## WHAT THIS TASK INVOLVES
Some lines of the records below include the word "options". Report how many, and write nothing besides the number.
....................
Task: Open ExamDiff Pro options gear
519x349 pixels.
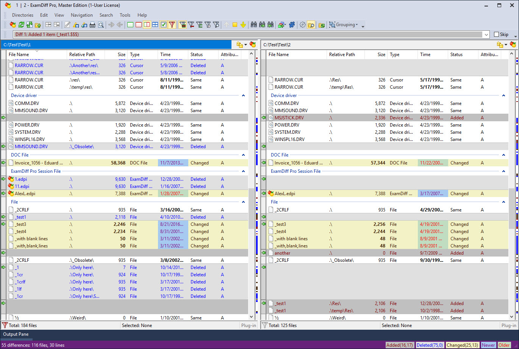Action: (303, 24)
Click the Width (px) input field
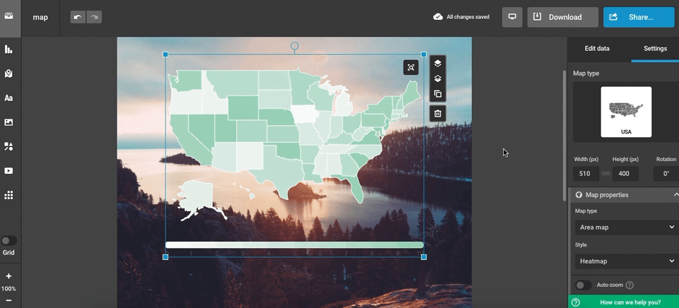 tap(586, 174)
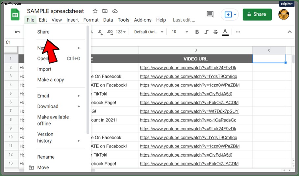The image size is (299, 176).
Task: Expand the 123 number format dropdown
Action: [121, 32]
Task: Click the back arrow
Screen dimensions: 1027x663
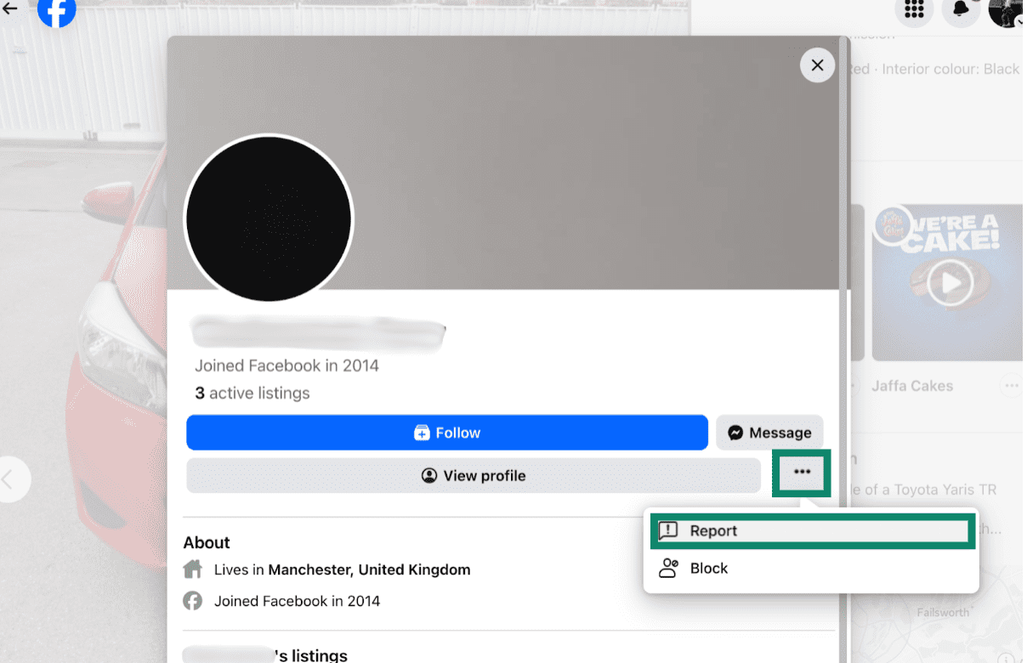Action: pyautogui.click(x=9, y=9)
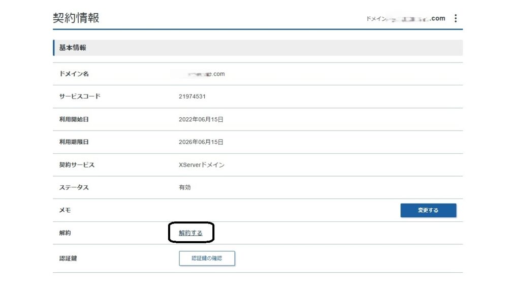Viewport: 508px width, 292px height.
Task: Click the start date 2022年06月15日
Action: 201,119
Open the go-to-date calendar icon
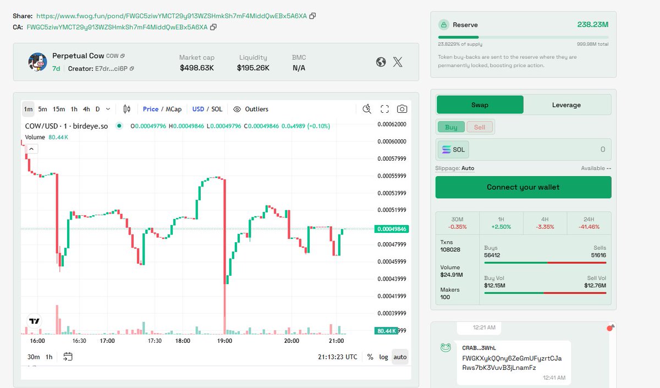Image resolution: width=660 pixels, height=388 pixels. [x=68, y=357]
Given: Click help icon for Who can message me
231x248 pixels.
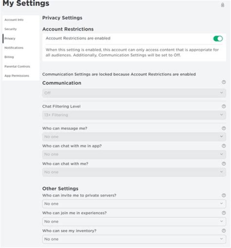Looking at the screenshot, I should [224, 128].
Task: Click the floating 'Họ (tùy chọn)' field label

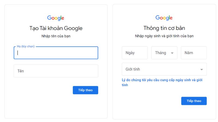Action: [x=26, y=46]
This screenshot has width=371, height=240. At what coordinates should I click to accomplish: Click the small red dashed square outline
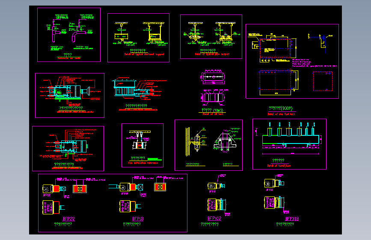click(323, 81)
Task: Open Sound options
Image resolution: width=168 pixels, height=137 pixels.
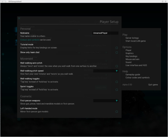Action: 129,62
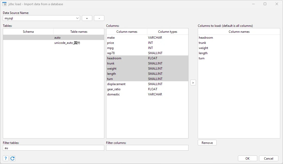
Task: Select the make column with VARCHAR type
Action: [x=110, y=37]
....................
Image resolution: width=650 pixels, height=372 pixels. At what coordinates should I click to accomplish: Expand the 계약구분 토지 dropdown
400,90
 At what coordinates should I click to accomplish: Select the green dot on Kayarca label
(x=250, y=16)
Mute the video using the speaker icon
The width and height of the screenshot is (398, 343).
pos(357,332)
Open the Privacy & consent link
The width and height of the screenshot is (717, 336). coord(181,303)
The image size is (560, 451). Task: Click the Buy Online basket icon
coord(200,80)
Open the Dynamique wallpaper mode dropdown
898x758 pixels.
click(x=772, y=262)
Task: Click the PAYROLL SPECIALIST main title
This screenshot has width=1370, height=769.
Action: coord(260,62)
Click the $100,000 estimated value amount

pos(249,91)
....................
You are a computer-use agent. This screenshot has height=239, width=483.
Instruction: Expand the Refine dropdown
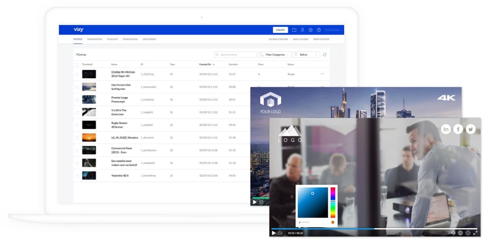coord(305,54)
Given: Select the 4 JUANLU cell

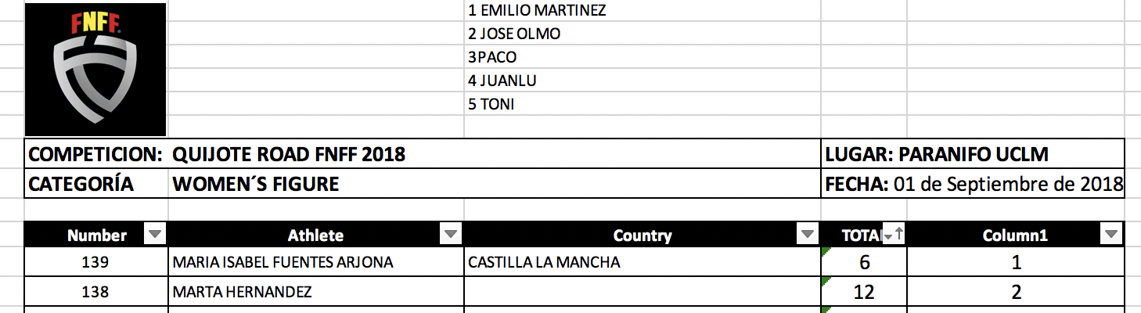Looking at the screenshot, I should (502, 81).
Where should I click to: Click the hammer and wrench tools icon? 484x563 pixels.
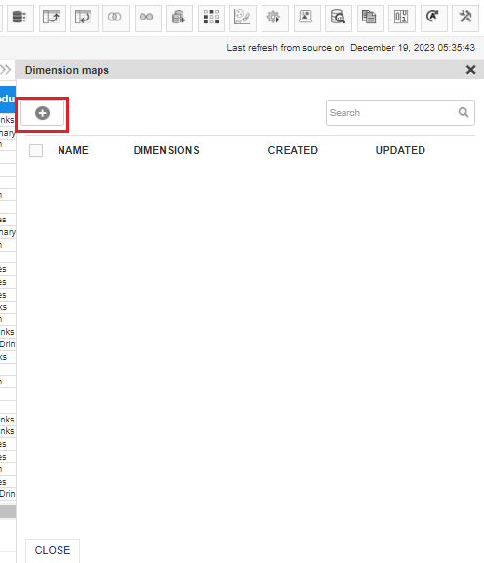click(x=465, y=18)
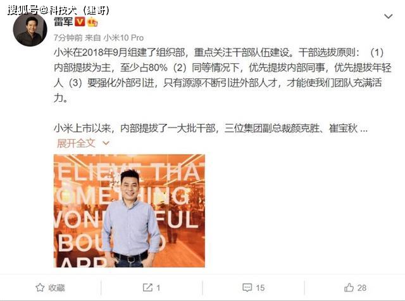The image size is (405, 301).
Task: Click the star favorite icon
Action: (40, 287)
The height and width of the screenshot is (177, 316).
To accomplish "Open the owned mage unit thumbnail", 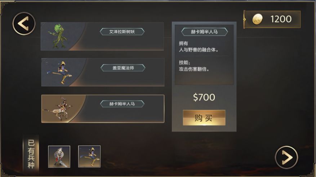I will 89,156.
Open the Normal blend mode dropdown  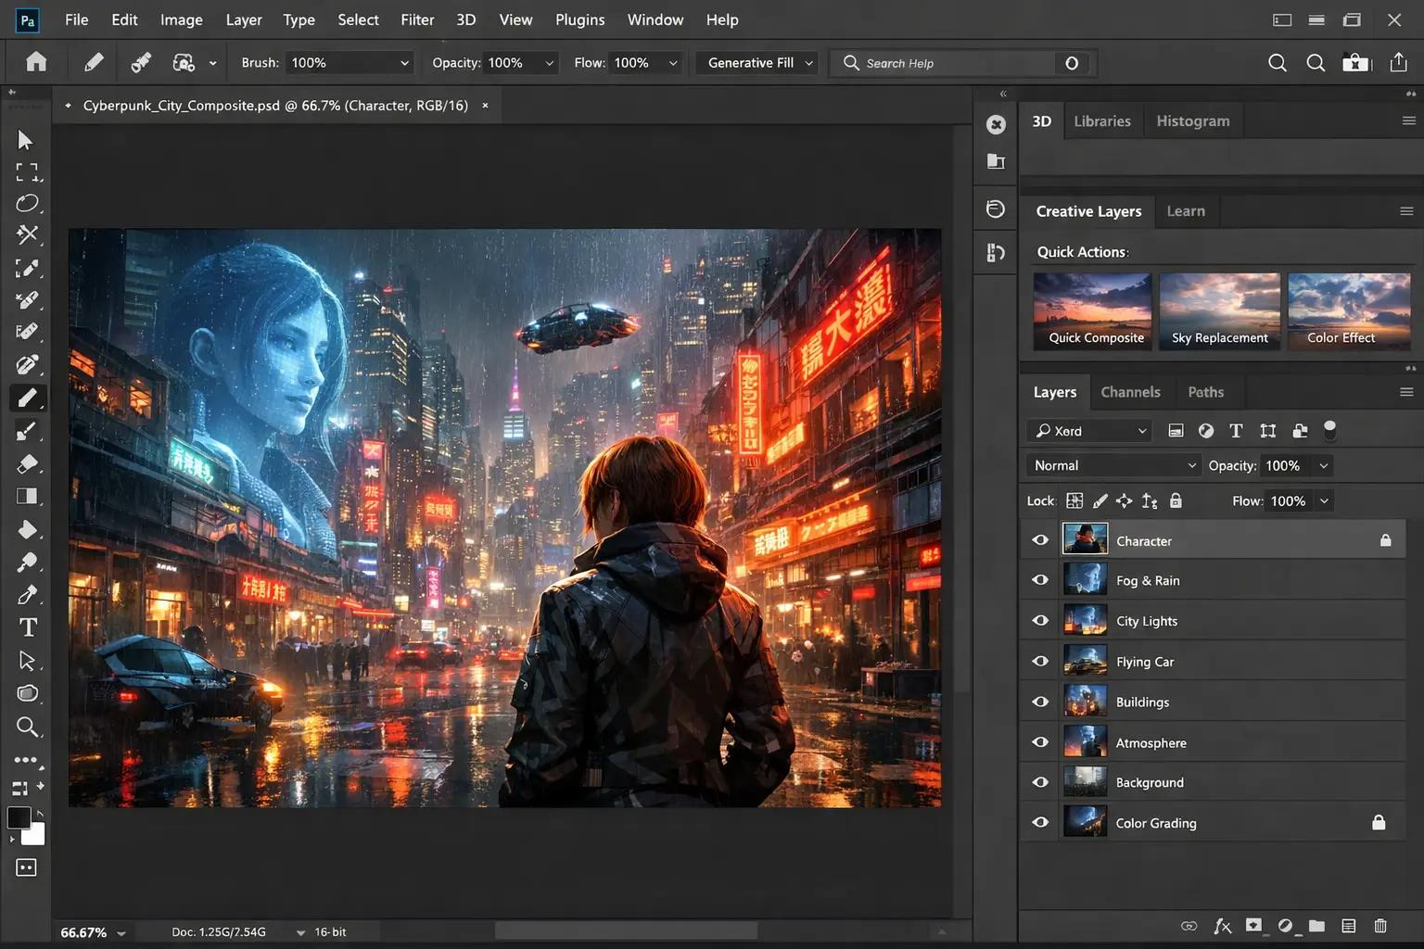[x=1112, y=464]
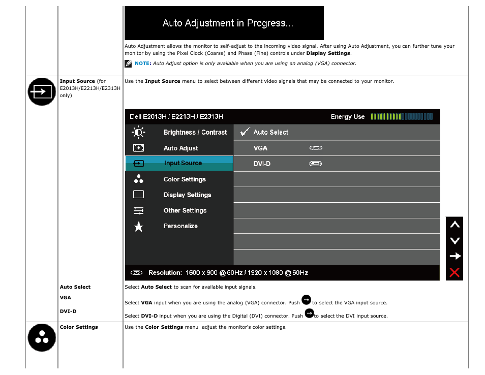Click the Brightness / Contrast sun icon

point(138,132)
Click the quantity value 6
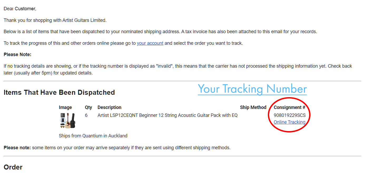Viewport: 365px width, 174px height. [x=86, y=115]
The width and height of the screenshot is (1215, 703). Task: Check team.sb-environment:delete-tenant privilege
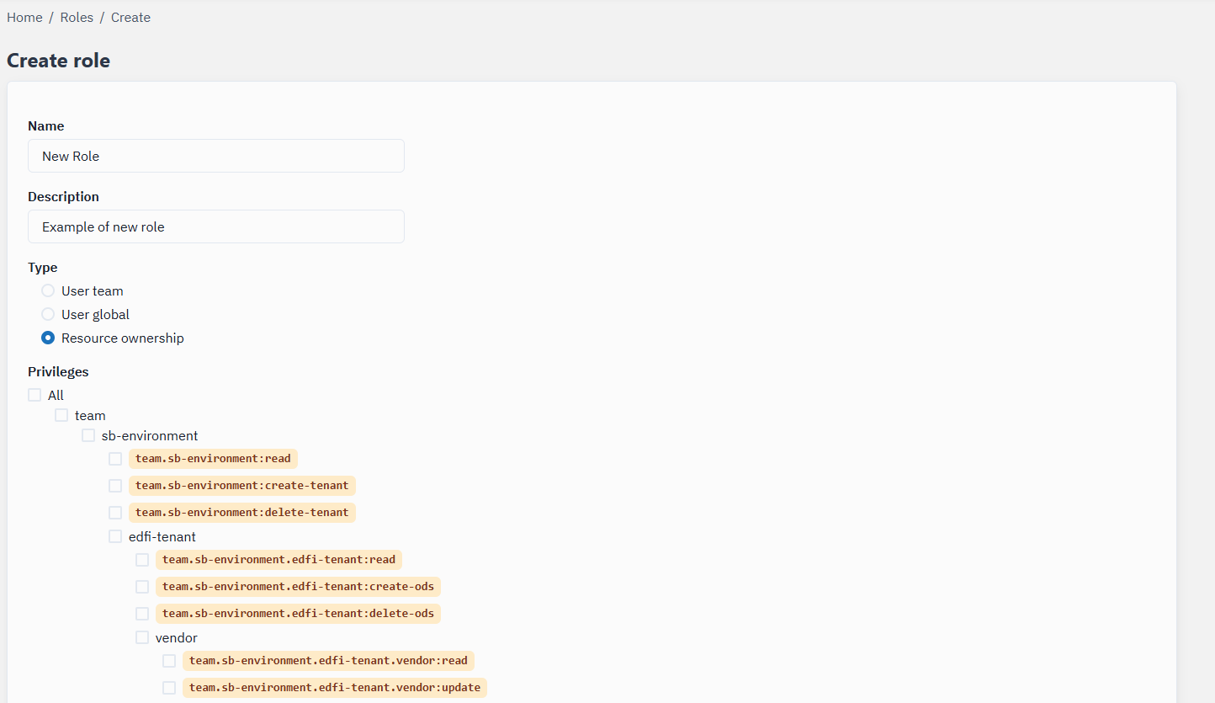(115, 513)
....................
## RESPONSE AREA
2